=== Section Start ===
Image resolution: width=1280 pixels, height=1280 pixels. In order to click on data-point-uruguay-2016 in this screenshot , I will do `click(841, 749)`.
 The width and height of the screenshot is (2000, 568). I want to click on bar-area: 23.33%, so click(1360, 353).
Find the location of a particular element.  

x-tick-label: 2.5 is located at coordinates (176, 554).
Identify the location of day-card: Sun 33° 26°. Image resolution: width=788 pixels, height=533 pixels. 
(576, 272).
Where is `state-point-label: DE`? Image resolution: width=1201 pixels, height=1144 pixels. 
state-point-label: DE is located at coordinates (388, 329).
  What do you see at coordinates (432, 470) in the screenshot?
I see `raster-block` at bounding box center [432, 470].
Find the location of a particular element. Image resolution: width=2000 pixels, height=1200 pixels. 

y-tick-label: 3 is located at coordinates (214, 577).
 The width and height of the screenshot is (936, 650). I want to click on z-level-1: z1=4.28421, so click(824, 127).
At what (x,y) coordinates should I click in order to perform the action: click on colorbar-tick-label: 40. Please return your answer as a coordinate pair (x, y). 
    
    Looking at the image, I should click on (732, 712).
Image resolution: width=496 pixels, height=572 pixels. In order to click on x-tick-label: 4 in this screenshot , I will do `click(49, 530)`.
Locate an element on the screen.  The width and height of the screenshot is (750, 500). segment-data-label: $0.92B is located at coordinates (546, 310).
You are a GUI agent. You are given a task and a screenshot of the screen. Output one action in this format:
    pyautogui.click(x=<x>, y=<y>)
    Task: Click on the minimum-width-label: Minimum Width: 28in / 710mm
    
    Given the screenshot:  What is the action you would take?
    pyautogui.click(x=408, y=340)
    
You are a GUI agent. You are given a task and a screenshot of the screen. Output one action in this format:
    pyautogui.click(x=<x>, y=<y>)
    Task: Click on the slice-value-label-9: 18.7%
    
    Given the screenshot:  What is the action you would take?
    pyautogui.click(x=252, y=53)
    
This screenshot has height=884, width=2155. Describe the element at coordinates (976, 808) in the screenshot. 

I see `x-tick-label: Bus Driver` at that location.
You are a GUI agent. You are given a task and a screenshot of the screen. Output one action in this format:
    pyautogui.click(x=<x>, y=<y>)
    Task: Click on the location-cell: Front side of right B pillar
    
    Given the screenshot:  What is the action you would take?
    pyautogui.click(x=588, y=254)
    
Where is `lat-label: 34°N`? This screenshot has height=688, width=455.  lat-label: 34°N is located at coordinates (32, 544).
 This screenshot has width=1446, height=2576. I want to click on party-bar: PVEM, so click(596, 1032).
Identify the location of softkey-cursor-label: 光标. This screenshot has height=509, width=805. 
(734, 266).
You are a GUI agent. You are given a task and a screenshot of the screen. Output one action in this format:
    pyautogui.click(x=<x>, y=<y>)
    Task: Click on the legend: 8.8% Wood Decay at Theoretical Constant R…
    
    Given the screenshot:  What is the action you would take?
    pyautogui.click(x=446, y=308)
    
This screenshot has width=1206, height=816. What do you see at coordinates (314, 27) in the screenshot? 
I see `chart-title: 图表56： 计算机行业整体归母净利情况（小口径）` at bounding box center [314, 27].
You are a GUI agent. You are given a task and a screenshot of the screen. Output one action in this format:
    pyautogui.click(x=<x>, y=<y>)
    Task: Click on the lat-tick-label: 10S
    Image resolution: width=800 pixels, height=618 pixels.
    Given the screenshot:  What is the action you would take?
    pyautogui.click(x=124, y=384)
=== Section End ===
# INSTRUCTIONS FOR THE TASK
Put every line of all the records above into a numbered list, leaving out any blank lines.

# ANSWER
1. Image resolution: width=1280 pixels, height=1280 pixels. In order to click on data-point-uruguay-2016 in this screenshot , I will do `click(841, 749)`.
2.  The width and height of the screenshot is (2000, 568). I want to click on bar-area: 23.33%, so click(1360, 353).
3. Find the location of a particular element.  
4. x-tick-label: 2.5 is located at coordinates (176, 554).
5. Identify the location of day-card: Sun 33° 26°. Image resolution: width=788 pixels, height=533 pixels. 
6. (576, 272).
7. Where is `state-point-label: DE`? Image resolution: width=1201 pixels, height=1144 pixels. 
8. state-point-label: DE is located at coordinates (388, 329).
9.   What do you see at coordinates (432, 470) in the screenshot?
10. I see `raster-block` at bounding box center [432, 470].
11. Find the location of a particular element. Image resolution: width=2000 pixels, height=1200 pixels. 
12. y-tick-label: 3 is located at coordinates (214, 577).
13.  The width and height of the screenshot is (936, 650). I want to click on z-level-1: z1=4.28421, so click(824, 127).
14. At what (x,y) coordinates should I click in order to perform the action: click on colorbar-tick-label: 40. Please return your answer as a coordinate pair (x, y). 
15.     Looking at the image, I should click on (732, 712).
16. Image resolution: width=496 pixels, height=572 pixels. In order to click on x-tick-label: 4 in this screenshot , I will do `click(49, 530)`.
17. Locate an element on the screen.  The width and height of the screenshot is (750, 500). segment-data-label: $0.92B is located at coordinates (546, 310).
18. You are a GUI agent. You are given a task and a screenshot of the screen. Output one action in this format:
19.     pyautogui.click(x=<x>, y=<y>)
20.     Task: Click on the minimum-width-label: Minimum Width: 28in / 710mm
21.     Given the screenshot:  What is the action you would take?
22.     pyautogui.click(x=408, y=340)
23. You are a GUI agent. You are given a task and a screenshot of the screen. Output one action in this format:
24.     pyautogui.click(x=<x>, y=<y>)
25.     Task: Click on the slice-value-label-9: 18.7%
26.     Given the screenshot:  What is the action you would take?
27.     pyautogui.click(x=252, y=53)
28. This screenshot has height=884, width=2155. Describe the element at coordinates (976, 808) in the screenshot. 
29. I see `x-tick-label: Bus Driver` at that location.
30. You are a GUI agent. You are given a task and a screenshot of the screen. Output one action in this format:
31.     pyautogui.click(x=<x>, y=<y>)
32.     Task: Click on the location-cell: Front side of right B pillar
33.     Given the screenshot:  What is the action you would take?
34.     pyautogui.click(x=588, y=254)
35. Where is `lat-label: 34°N`? This screenshot has height=688, width=455.  lat-label: 34°N is located at coordinates (32, 544).
36.  This screenshot has width=1446, height=2576. I want to click on party-bar: PVEM, so click(596, 1032).
37. Identify the location of softkey-cursor-label: 光标. This screenshot has height=509, width=805. 
38. (734, 266).
39. You are a GUI agent. You are given a task and a screenshot of the screen. Output one action in this format:
40.     pyautogui.click(x=<x>, y=<y>)
41.     Task: Click on the legend: 8.8% Wood Decay at Theoretical Constant R…
42.     Given the screenshot:  What is the action you would take?
43.     pyautogui.click(x=446, y=308)
44. This screenshot has width=1206, height=816. What do you see at coordinates (314, 27) in the screenshot? 
45. I see `chart-title: 图表56： 计算机行业整体归母净利情况（小口径）` at bounding box center [314, 27].
46. You are a GUI agent. You are given a task and a screenshot of the screen. Output one action in this format:
47.     pyautogui.click(x=<x>, y=<y>)
48.     Task: Click on the lat-tick-label: 10S
49.     Image resolution: width=800 pixels, height=618 pixels.
50.     Given the screenshot:  What is the action you would take?
51.     pyautogui.click(x=124, y=384)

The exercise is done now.